Segment Open
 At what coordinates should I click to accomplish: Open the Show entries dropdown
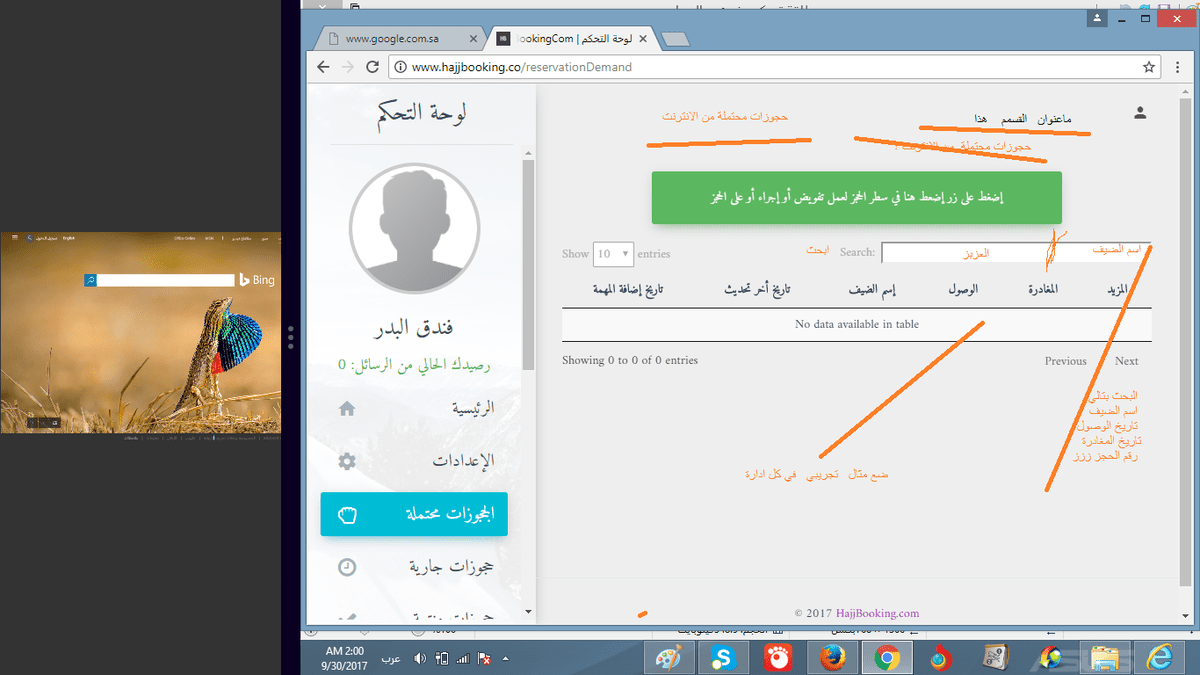click(613, 254)
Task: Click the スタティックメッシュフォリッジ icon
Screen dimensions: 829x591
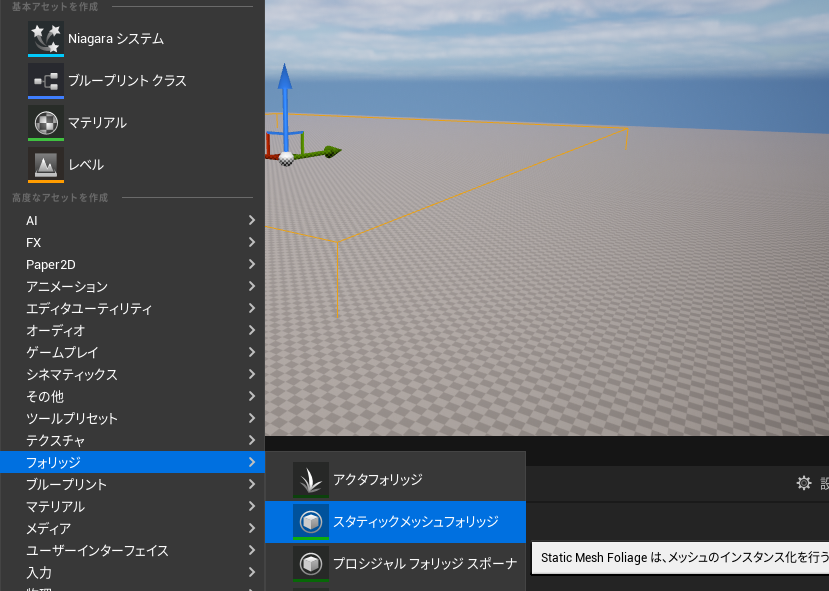Action: tap(311, 522)
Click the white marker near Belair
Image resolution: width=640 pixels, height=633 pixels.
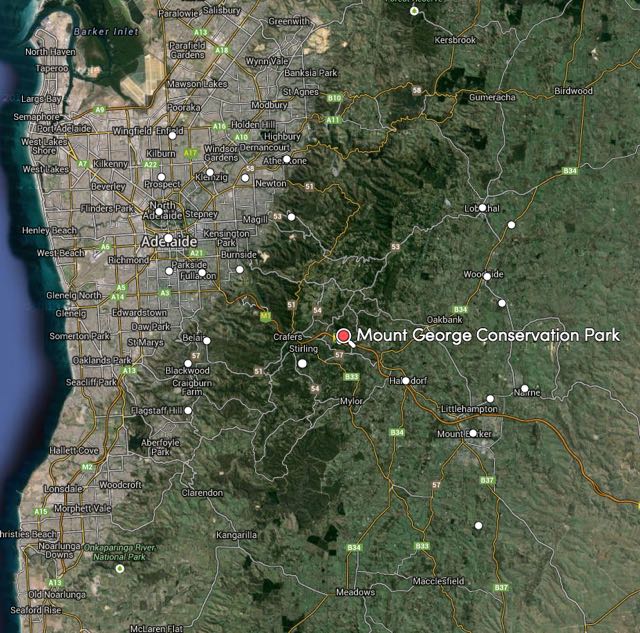point(207,341)
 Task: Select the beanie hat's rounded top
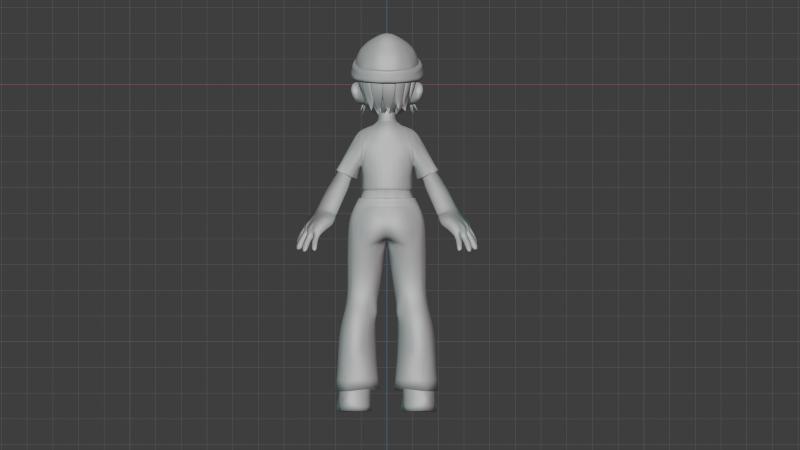coord(387,48)
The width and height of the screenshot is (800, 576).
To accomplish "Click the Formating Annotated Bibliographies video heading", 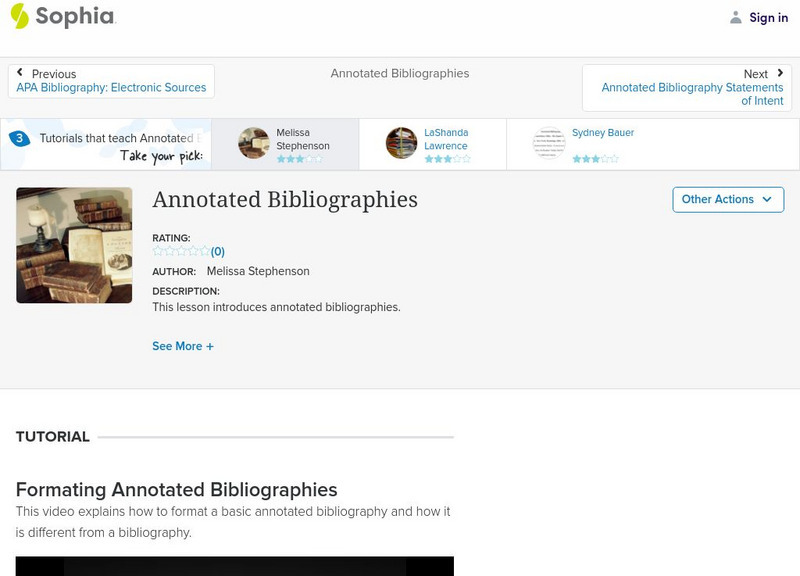I will pyautogui.click(x=176, y=490).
Segment Closed
*What is required*: To complete this exercise, transcribe exactly the lines above from the one that holds "Task: Click the スタティックメッシュフォリッジ icon" through the one that holds "The width and". Pictures stay out.

*Your solution*:
Task: Click the スタティックメッシュフォリッジ icon
Screen dimensions: 829x591
Action: tap(311, 522)
Click the white marker near Belair
Image resolution: width=640 pixels, height=633 pixels.
point(207,341)
 Task: Select the beanie hat's rounded top
coord(387,48)
The width and height of the screenshot is (800, 576).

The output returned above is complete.